# Your task:
Every line from the one containing "Where should I click to: Focus" to the end of the data below should be copied exactly, but pictures should not.

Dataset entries
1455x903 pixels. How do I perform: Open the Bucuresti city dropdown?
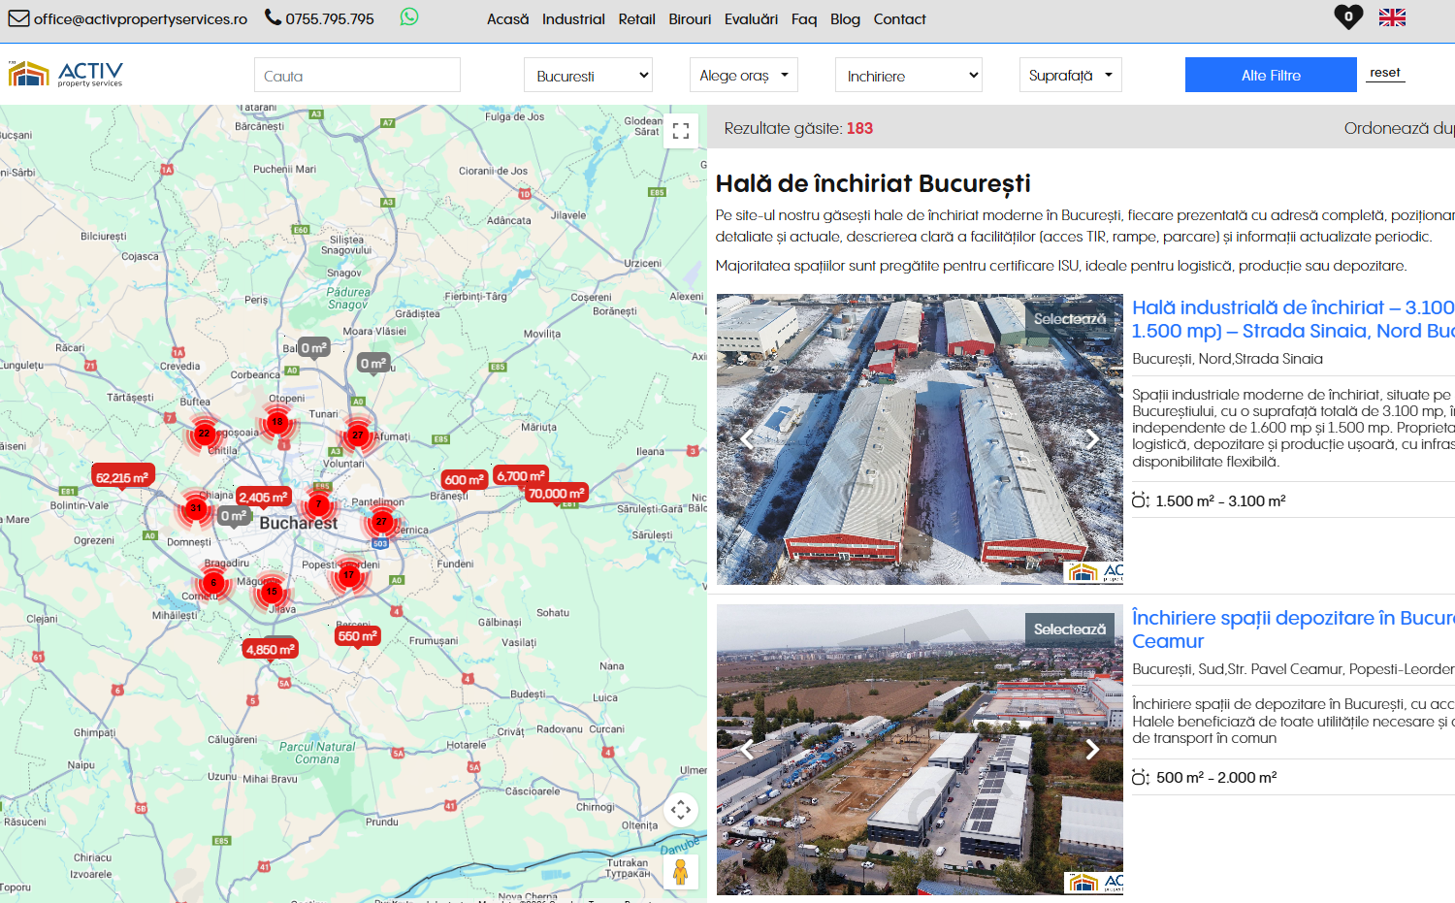pos(588,76)
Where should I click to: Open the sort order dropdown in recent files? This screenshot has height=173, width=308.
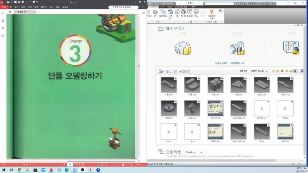(x=259, y=71)
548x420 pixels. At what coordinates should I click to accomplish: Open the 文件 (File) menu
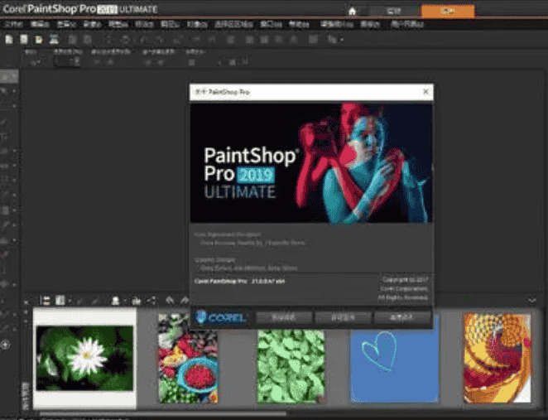(13, 25)
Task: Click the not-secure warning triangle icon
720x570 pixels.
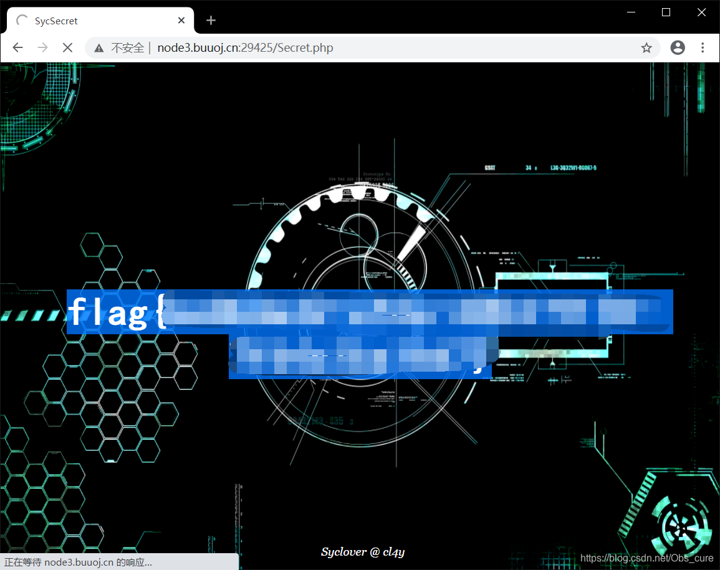Action: [x=98, y=48]
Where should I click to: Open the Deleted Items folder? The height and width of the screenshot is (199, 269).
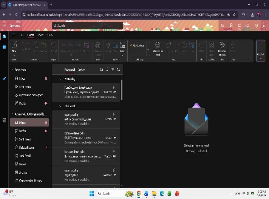(26, 148)
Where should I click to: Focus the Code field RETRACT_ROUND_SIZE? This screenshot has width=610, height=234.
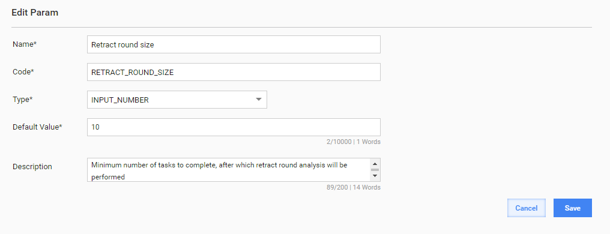(x=234, y=72)
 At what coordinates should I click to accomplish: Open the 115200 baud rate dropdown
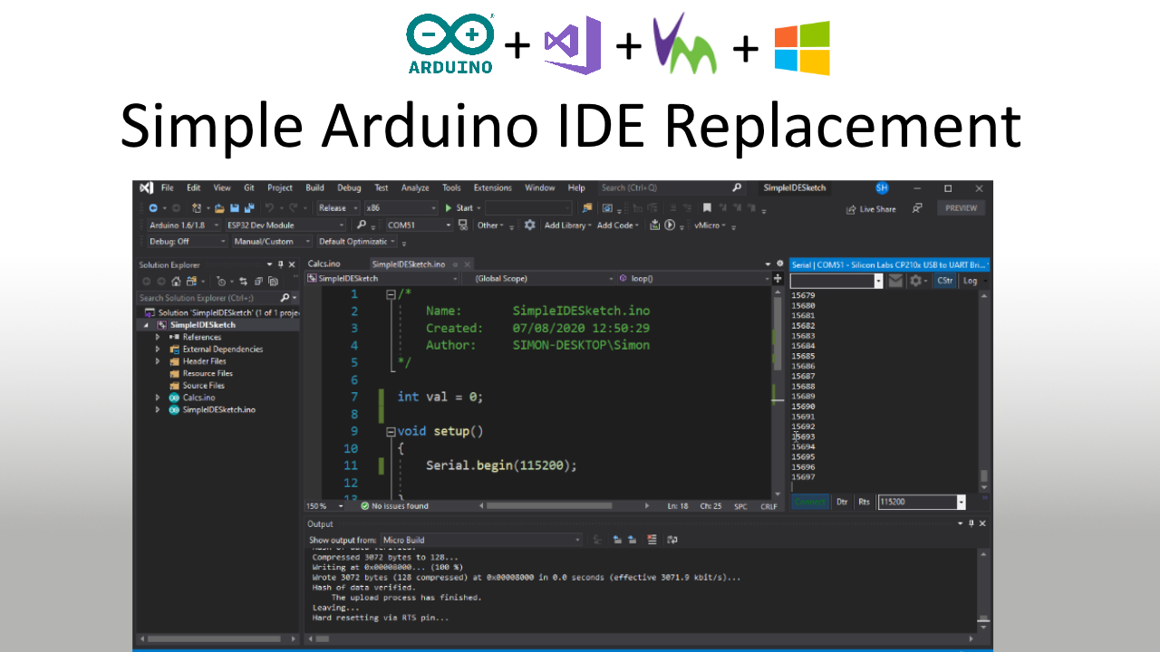pos(961,502)
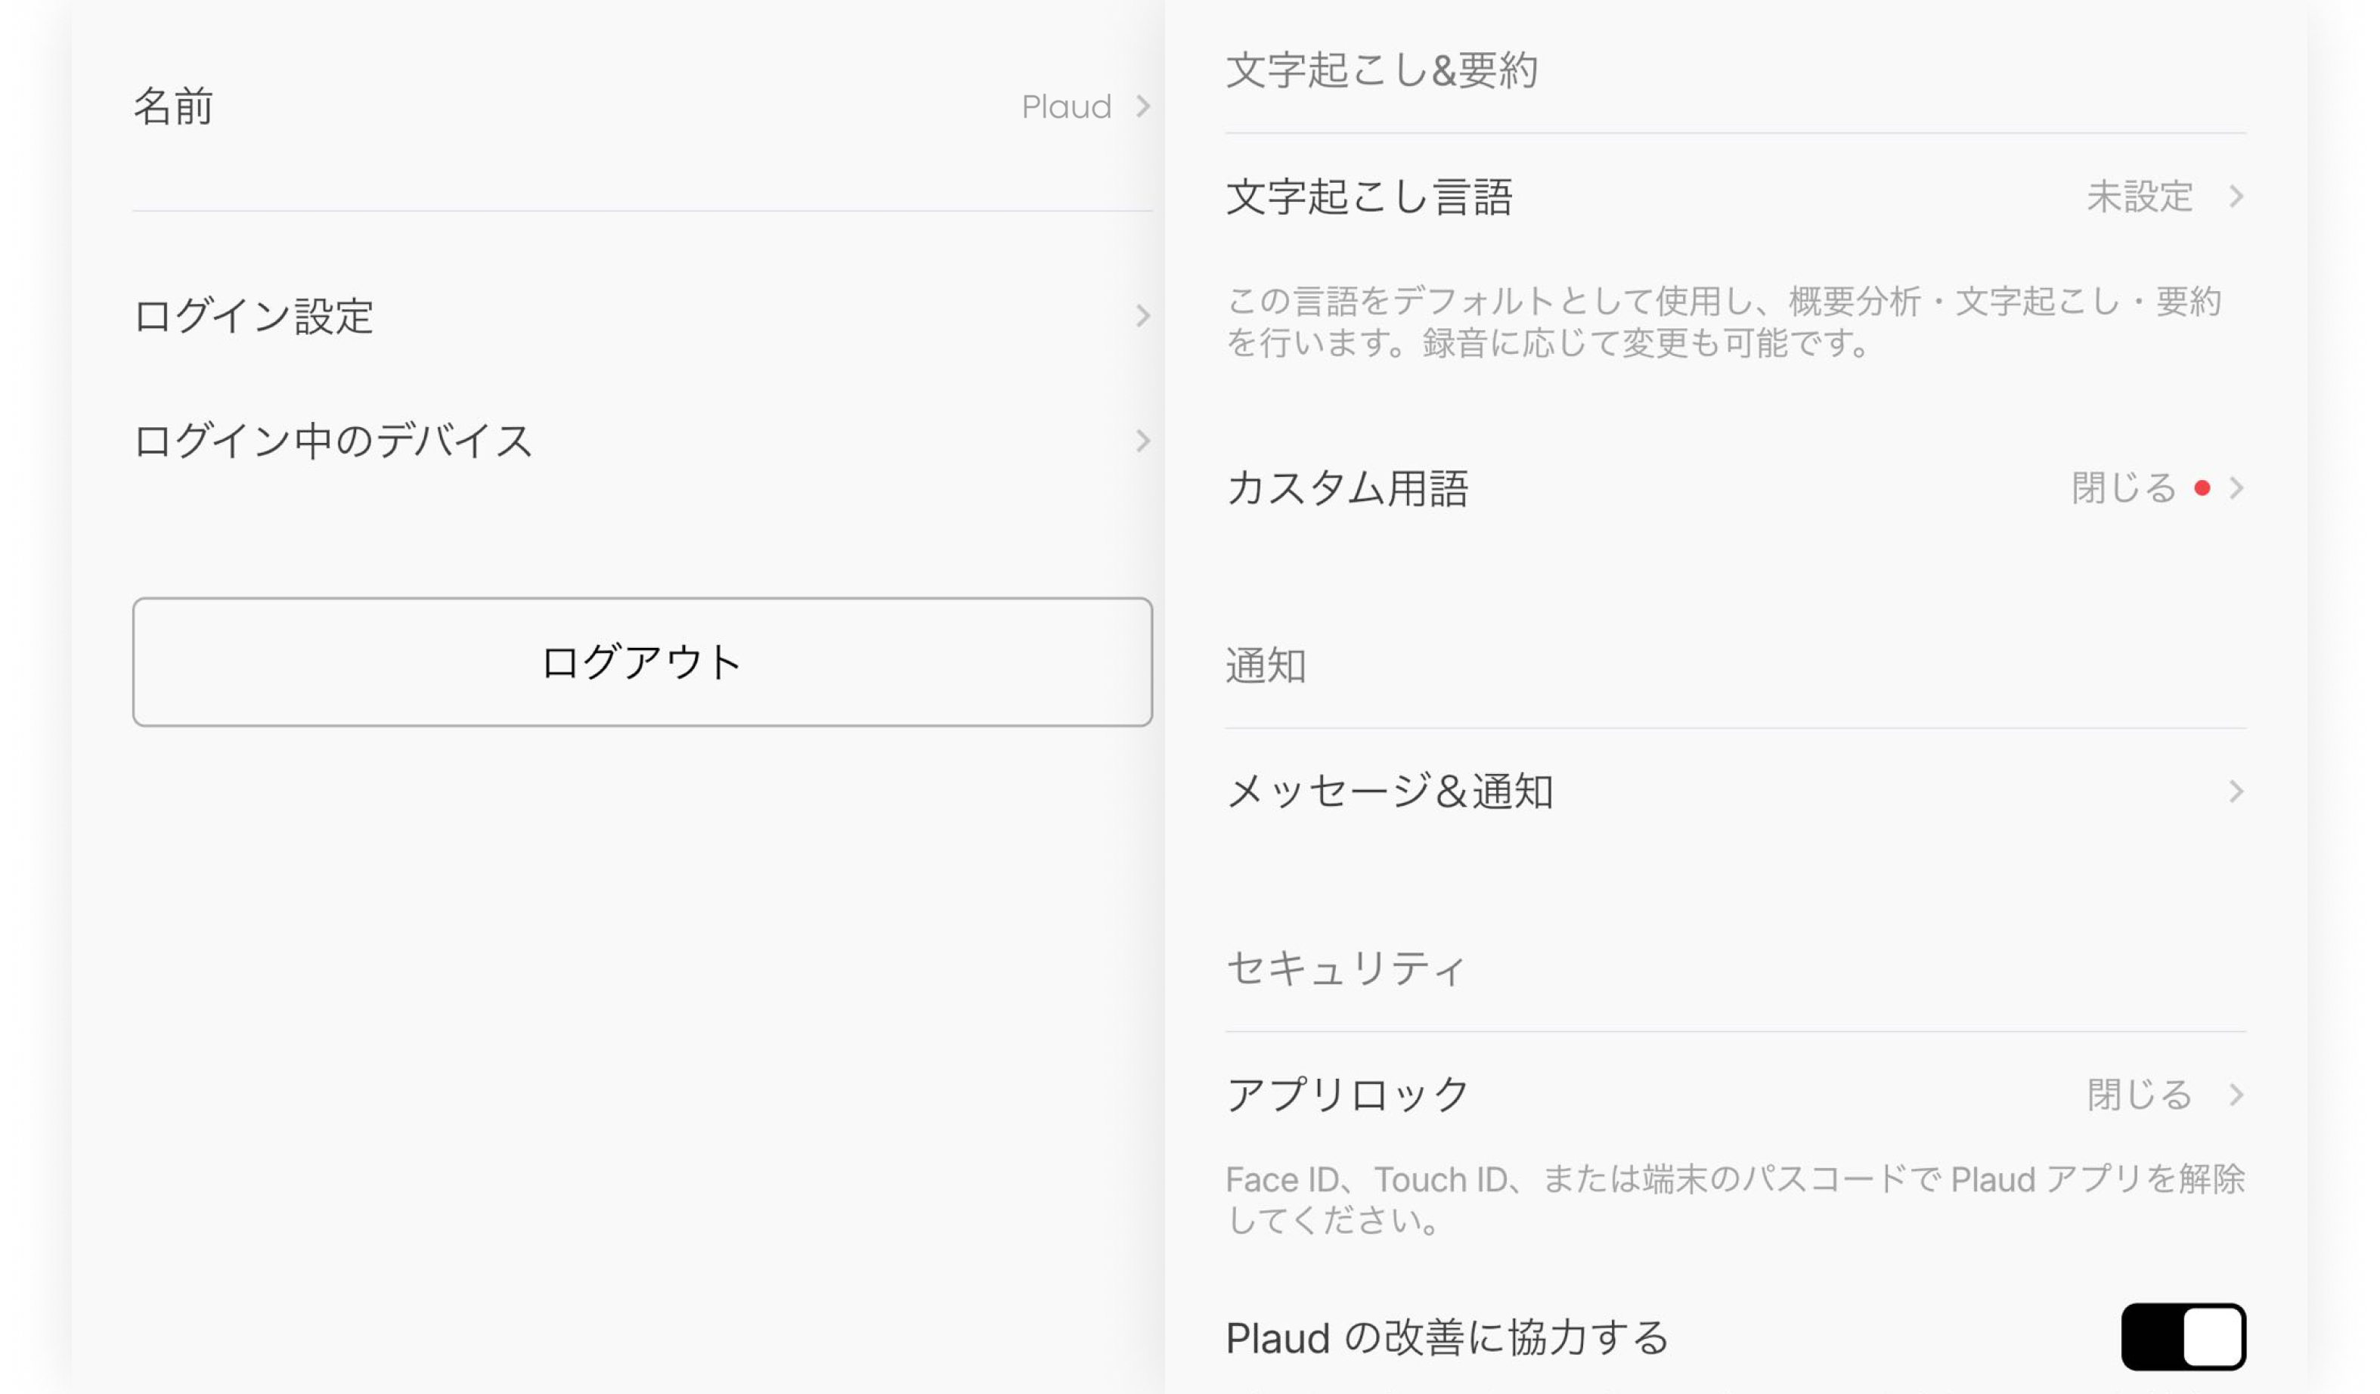Select the ログイン中のデバイス entry
Screen dimensions: 2380x1394
tap(333, 441)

# Completed task:
Where should I click to: Focus the Code field RETRACT_ROUND_SIZE? This screenshot has width=610, height=234.
(x=234, y=72)
 At what coordinates should I click to accomplish: Open the 115200 baud rate dropdown
pos(961,502)
Select the ログイン中のデバイス entry
Screen dimensions: 2380x1394
tap(333, 441)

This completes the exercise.